NovemberRain's picture
Rank: Baboon | banana points 170

So, earlier this year Jim Yong Kim announced he would be stepping down early as president of the World Bank and Donald Trump has recently nominated David Malpass (who currently works for the US treasury) to take his seat.

Malpass, however, has been pretty open about his criticisms towards the institution, describing the bank as part of a "giant sprawl" of international organizations that create "mountains of debt without solving problems".

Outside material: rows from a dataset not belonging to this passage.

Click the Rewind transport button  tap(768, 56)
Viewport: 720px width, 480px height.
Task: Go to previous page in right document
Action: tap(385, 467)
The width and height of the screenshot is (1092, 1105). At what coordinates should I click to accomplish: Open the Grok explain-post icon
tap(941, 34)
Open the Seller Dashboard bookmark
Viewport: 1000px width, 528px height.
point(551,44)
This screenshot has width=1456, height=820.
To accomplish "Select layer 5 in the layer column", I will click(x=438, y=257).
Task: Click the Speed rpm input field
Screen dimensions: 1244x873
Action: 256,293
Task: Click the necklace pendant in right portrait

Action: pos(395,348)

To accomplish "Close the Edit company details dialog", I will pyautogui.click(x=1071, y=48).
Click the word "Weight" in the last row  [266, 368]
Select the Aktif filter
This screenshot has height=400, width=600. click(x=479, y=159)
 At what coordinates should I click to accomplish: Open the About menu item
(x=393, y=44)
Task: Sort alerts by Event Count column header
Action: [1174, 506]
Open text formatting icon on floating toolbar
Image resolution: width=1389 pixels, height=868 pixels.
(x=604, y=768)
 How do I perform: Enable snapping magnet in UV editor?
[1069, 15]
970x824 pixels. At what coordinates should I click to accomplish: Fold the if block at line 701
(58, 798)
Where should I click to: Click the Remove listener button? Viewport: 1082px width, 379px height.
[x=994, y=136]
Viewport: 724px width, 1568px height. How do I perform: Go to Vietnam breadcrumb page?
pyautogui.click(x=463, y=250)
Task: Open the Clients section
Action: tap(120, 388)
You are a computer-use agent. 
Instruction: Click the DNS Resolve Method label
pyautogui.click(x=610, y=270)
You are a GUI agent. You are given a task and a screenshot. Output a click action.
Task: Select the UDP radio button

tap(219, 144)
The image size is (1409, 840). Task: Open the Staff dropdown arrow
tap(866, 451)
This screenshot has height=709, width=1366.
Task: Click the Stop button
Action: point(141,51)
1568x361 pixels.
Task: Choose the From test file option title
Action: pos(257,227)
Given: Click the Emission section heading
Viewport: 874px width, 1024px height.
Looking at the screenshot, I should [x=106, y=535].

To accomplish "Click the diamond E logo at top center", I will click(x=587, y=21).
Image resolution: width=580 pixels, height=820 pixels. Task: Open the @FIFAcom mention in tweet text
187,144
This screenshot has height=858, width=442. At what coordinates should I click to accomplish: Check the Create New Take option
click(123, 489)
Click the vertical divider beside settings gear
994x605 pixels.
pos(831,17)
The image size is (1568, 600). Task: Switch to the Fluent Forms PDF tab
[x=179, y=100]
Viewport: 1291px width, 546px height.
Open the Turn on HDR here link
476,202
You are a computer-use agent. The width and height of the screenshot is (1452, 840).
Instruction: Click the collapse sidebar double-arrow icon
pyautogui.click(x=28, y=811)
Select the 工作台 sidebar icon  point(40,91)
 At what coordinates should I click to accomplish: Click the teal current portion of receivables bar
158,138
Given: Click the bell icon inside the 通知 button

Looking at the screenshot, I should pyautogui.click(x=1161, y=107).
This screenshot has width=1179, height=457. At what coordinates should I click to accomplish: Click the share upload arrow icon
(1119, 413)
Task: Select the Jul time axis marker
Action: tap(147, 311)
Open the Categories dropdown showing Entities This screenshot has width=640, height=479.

In an article in The Economist, the author ends with:

His appointment will also revive China's fears that the existing international institutions will never truly accommodate it. But policymakers in Beijing may calculate that Mr Malpass is less dangerous at the World Bank than at the Treasury, especially if he seeks to curb the bank's limited powers further. A determined China hawk could lead the World Bank on an expansive drive to compete with China's chequebook diplomacy. A cost-cutting crusader could stringently curtail the bank's budget and ambitions. Someone who is torn between these two tendencies will probably do neither.

Another article in the Financial Times, however, believes this to be a bad move and considers Malpass an ill-fit candidate:

Mr Malpass has the potential to be considerably worse . His judgment even on economics, his supposed speciality, is wanting. Notoriously, as then chief economist at Bear Stearns, Mr Malpass was blithely confident about the strength of the US economy in 2007 -- a year before the global financial crisis hit and his own employer went under. As early as 2011 he suggested tightening monetary policy and driving up the dollar, a hard-money philosophy entirely at odds with the reality that the Fed had averted economic disaster.

Was interested in what peoples thoughts were. Do you think he's a good pick? Apart from cutting funds to China, what other impact might Malpass' appointment have on the World Bank overall?